Originally Posted by peteshawtheman
For me it's always Ron Billingsley. The Wyoming DE was drafted #14 in the 1st round of the 1967 draft because (don't laugh now) he was left-handed. Playing left tackle, he would supposedly keep everything inside with his great strength (which he admittedly had), but he just wasn't a great football player. A guy we passed on in that 1st round was: Alan Page. With the next (15th) pick, the Vikings made the Notre Dame DT (right) their 3rd 1st round selection. An All-Pro six times, a member of the NFL Hall of Fame, and a justice on the Minnesota Supreme Court, this man really made his mark in the world. And the Chargers passed on him. There are draft busts and mistakes, but that is a whopper of the highest magnitude.
Beat me to it! Picking nits, but Page played Defensive End at Notre Dame. It was an inspired stroke of genius to move him inside at "only" 245 pounds. We'd laugh at the idea today, but that was about average size for linemen along both sides of the ball in the 60s and early 70s.
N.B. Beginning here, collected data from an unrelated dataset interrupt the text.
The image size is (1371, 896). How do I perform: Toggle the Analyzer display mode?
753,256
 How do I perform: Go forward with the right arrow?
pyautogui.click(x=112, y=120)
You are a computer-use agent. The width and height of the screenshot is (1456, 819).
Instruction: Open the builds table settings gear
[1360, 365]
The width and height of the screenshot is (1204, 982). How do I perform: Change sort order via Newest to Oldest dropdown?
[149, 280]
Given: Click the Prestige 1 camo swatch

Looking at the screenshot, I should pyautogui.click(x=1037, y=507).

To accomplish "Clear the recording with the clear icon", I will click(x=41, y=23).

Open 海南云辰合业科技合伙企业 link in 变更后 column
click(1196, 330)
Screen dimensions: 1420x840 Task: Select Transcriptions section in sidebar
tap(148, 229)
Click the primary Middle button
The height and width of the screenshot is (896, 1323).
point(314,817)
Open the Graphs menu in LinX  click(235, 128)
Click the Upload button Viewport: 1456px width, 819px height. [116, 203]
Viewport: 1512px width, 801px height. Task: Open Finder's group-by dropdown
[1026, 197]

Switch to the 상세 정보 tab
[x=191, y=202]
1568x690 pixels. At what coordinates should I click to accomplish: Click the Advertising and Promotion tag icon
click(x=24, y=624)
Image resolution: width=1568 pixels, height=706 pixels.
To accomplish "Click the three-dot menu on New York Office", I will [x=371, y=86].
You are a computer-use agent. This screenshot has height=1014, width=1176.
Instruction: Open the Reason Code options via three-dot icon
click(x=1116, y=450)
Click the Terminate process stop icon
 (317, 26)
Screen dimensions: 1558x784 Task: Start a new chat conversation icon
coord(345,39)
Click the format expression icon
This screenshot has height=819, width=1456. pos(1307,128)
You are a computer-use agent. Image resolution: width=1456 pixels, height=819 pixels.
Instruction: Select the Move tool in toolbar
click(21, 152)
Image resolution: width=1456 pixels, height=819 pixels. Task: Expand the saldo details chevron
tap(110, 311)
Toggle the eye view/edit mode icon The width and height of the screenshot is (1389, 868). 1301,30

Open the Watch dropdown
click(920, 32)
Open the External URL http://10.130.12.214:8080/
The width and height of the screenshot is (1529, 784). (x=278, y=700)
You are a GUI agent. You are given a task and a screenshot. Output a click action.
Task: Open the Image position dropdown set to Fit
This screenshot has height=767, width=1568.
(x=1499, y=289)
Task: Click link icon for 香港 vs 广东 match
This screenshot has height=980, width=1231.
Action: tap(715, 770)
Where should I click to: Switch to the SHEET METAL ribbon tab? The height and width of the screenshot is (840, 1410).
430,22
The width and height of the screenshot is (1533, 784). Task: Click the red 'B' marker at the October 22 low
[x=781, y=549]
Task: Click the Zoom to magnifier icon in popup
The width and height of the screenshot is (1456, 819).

What is scary is that he started marathon running late in his career and was playing at an advertised 225 pounds for the Bears, but I vividly recall a color commentator saying how he had weighed in the morning of a game at 218, and he was still getting sacks at that weight; 40 over the roughly 3.5 seasons he played in Chicago. I think we'd all be happy with numbers like that, regardless of weight.
However, he was subject to being had occasionally by teams that trapped a lot; never more heinously than on the infamous Kansas City Chiefs' "65 Toss Power Trap" in Super Bowl IV shown below commencing at about the 2:50 mark. Watch as KC's right guard Mo Moorman (#76) pulls to the left to trap the hard charging Page (#88) coming from his right Defensive Tackle position. Unfortunately, you cannot see the whole thing because the camera follows running back Mike Garrett into the end zone, but trust me; Page got smacked hard and Garrett was able to waltz into the end zone relatively untouched.